═════ Article

What is clear is that what we don’t need is another heart-felt apology that leads nowhere.
Preachers can be good with words but before we speak, we need to pause, listen and feel.
There was an air of weary resignation in the words of the actor Will Smith: “Racism isn’t getting worse, it’s getting filmed.”
Smith did seek to speak some words of hope:
“But there’s a dark before the dawn. When everything gets out, it’s a good thing. It just sucks bad when the truth is out. But I think everybody can see it now. And I think it’s just a little darkness before the cleansing that we’ll have as we move forward.”
Smith is surely right that the solution comes from seeing clearly. His words reminded me what Paul writes to the Corinthian Church:
“For Christ’s love compels us, because we are convinced that one died for all, and therefore all died. And he died for all, that those who live should no longer live for themselves but for him who died for them and was raised again. “So, from now on we regard no one from a worldly point of view. Though we once regarded Christ in this way, we do so no longer. Therefore, if anyone is in Christ, the new creation has come: The old has gone, the new is here!” (2 Corinthians 5: 14–17)
“For only love can conquer hate”

══════════
═════ Listed entries

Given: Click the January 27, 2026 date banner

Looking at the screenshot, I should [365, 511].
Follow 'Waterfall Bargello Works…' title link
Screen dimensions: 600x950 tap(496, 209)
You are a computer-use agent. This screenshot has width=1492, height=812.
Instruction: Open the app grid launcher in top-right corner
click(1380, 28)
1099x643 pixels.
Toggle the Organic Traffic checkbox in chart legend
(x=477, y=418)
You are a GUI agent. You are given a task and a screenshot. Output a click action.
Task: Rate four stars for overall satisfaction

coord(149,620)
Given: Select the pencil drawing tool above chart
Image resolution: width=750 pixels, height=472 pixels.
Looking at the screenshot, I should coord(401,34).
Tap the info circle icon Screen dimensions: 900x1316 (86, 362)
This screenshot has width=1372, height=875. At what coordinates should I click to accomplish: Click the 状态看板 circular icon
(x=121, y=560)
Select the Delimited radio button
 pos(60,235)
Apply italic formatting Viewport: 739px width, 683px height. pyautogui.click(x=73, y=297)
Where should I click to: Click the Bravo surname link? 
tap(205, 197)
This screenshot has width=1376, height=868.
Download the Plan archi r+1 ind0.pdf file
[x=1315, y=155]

══════════

§ Requirements
Continue the article on racism and Christ's love from the point where it ends.

§ The result
Paul was a man who hated Jesus and hated Christians. Once he was blind, but now he sees. Love is never merely an emotion; it is a choice. Those who chose to embrace true love find that they begin to see.
“The most difficult thing to get people to do is to accept the obvious” (Dick Gregory African American comedian and civil-rights activist). Quoted in Ben Lindsay, We Need to Talk About Race (SPCK).
Preachers need to ask themselves and their congregations some searching questions:
What are the obvious things about race that we are not seeing?
Who are the invisible people in our lives?
Who are the despised people?
How can we translate slogans into meaningful change?
…
Perhaps every church leader could read a copy of Ben Lindsay’s book and honestly answer all its questions; the eBook is now on offer at 99p.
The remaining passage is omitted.